PASSAGE:
○ ○ ○ ○

Introduction
As a general introduction to our discussion of sensitivity, we can examine the problem of gaining balance and how to not go to the extreme of either being insensitive or overly sensitive. This refers to the effect our behavior has on others and on ourselves in the situations of others and in our own situations. The factors involved are how we pay attention and how we respond. In order to avoid the extremes of being insensitive or overly sensitive with how we pay attention and how we respond, we need to develop two fundamental states as a basis. These are a quiet mind and a caring heart.
A Quiet Mind and Caring Heart
A quiet mind is a mind that is not simply without verbal thinking, although that is a big part of it. Without verbal thinking means to stop talking in our heads about something irrelevant to the situation or repeating stories. It means not making comments about the other person or ourselves and not engaging in verbal worrying and complaining. It also means we have to quiet the mind of non-verbal irrelevancies. We have to stop running mental movies in our head, imagining all sorts of things that we would like to do with other people, as well as the mental movies about our previous interactions with them.
Also, we need to quiet our minds of disturbing emotions that may come up. We are talking specifically about things like nervousness, anxiety, fear, insecurity, and so on that often interfere in how we pay attention to somebody and how we respond. These all need to be quieted down.
Of course, to quiet nervousness and anxiety is very difficult and requires, on the most effective level, very sophisticated methods. Here in the very beginning, we are going to use some very gentle methods. The sophisticated methods come later in the training. For now, we just want to be able to get started.
In addition, we need to quiet the mind of things like sleepiness, dullness, boredom with whoever we are with, not feeling like being there, and so on. We need to try to let go of that while quieting our minds although the development of the caring heart will deal with that more specifically. This quiet mind is just one side of what we need, and it is very important to realize that it is only half. We are not in any way suggesting that a quiet mind alone is sufficient for developing sensitivity. It’s not. If we only have the “quiet mind,” we tend to be quite removed and uninvolved and that is not at all a sensitive response.

○ ○ ○ ○

DIRECTION 1:
In the rows, reproduce word for word every line from the line with "You are a GUI" to the line with "point(545,24)", including both of those lines, and leave the pictures out.
The passage on sensitivity and the rows that come after it have no connection to each other.

TASK DATA:
○ ○ ○ ○

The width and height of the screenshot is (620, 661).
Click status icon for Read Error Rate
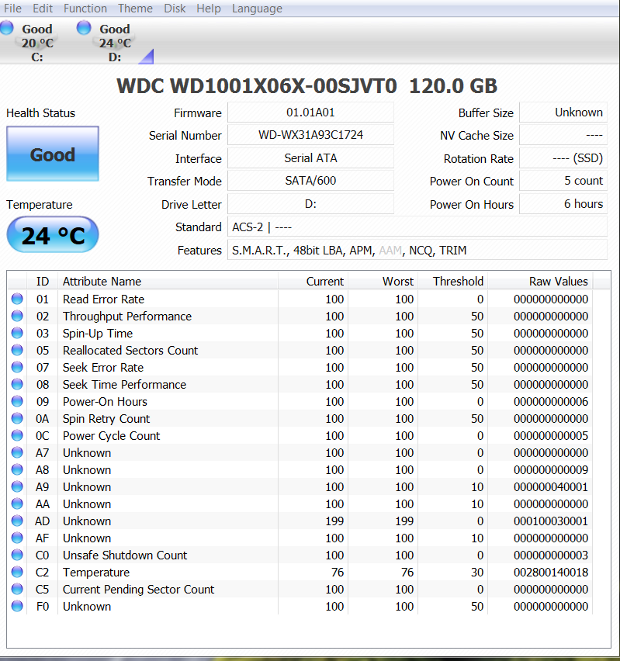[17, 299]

○ ○ ○ ○

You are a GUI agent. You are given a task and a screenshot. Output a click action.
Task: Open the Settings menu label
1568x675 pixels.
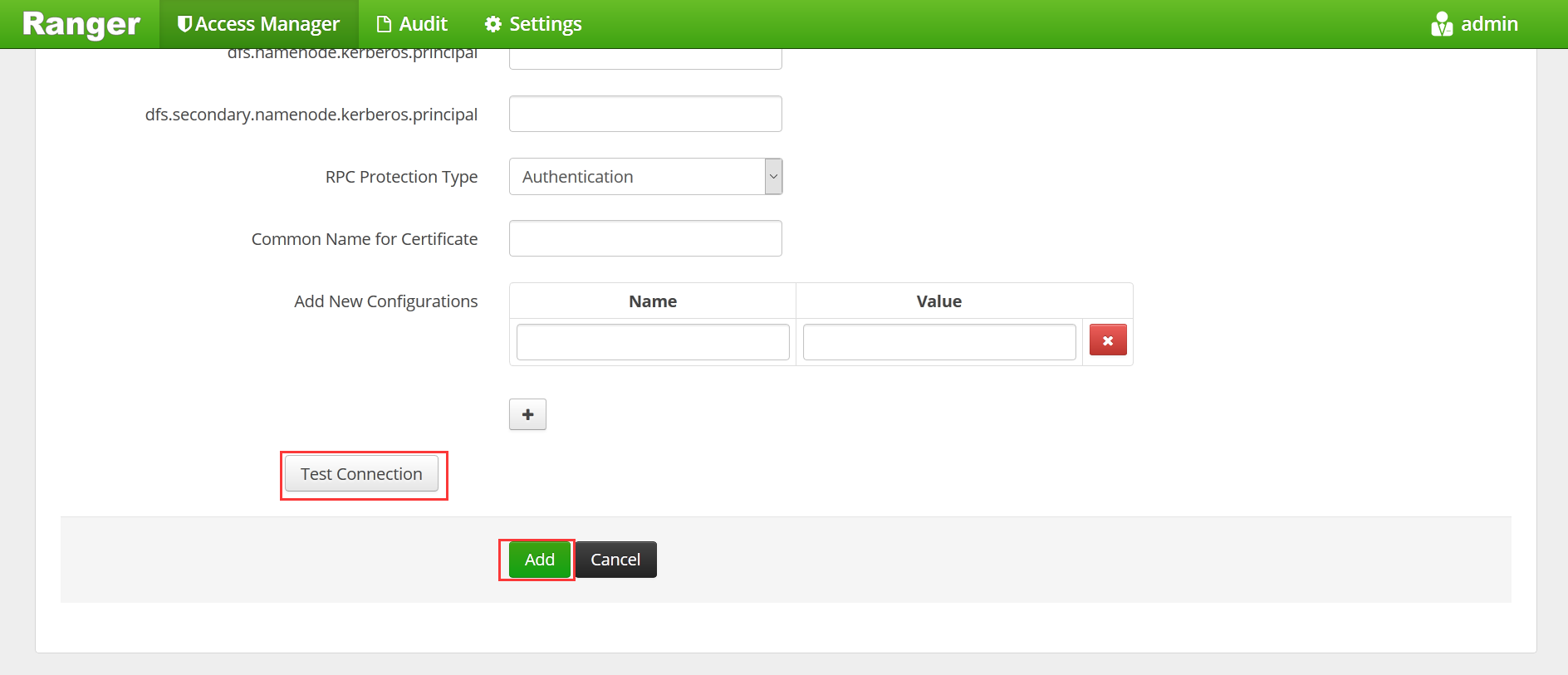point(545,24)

○ ○ ○ ○

DIRECTION 2:
Continue the passage on sensitivity from the point where it stops.

TASK RESULT 1:
You are a GUI agent. You are given a task and a screenshot. Output a click action.
Task: Open the Settings menu label
1568x675 pixels.
point(545,24)

TASK RESULT 2:
The second half of what we need is a caring heart. In many languages, such as Spanish, we don’t have an exact equivalent of the English word “caring.” Therefore, this requires a bit of explanation. We are not talking about, as in Spanish, using the term for a “warm heart.” That is something else. This is also not an “open heart” and not about being worried about someone else, like the word preoccupado in Spanish. We are not talking about taking care of somebody like a nurse or a mother taking care of a child. Rather we are talking about taking care of ourselves and others and taking the effect of our actions seriously. When we take it seriously, we are interested, but not just like a scientist interested in a bug underneath a microscope. It is important to us and thus we are interested. This doesn’t necessarily entail a loving feeling. That is too strong. We are talking about the basis of love, not love itself. That is why the term “warm heart” is not appropriate here.
An example will help clarify this. Someone comes up to us in the street and asks for directions. If we have the caring heart, we take them seriously and will answer. Without a caring heart, we just ignore them. However, once we take it seriously that this person has feelings just like we do, that this person is lost, we respond because we have respect for them. This is a human being; they are lost and they need directions. It is not even that we consider the person important or that we love the person or that we are worried about the person. I am not so sure of the connotation of the Spanish word for “seriously.” To take someone seriously in German, if we say that, it means something heavy. There is no humor there and it is very serious. Even if there is no precise Spanish word, that doesn’t matter. The important thing is to understand what we are talking about and then use whatever word comes closest.
Because we have this caring heart, we don’t just observe what is going on with a quiet mind. We actually think about it and even if the correct action would be to leave the other person alone, which may be appropriate in some situations, this caring heart overcomes the fault of just looking at everybody around us like a movie going on that it is not real, or thinking that these aren’t real people with real feelings. Why don’t we think about this for a moment? Although we might be so extreme and consciously think that everything around is a movie, unconsciously how do we actually regard others? Do we regard them as real, in terms of having feelings just like we do or do we treat others like moving furniture around us?
Although we are not doing the first exercise in the training, the exercise when we try to identify the imbalances that we have, still this is just sort of a little bit of a taste of that. The point is not to feel guilty about any of these imbalances. If we recognize that we have insensitivity or are oversensitive, then we will regard the training as relevant to ourselves. We won’t see it as just a little something we can learn because it is nice and pleasant, like learning how to weave baskets.
For most of us, it is quite obvious that we don’t have a quiet mind. The fact that we don’t really have a caring heart or there is some imbalance is not so obvious.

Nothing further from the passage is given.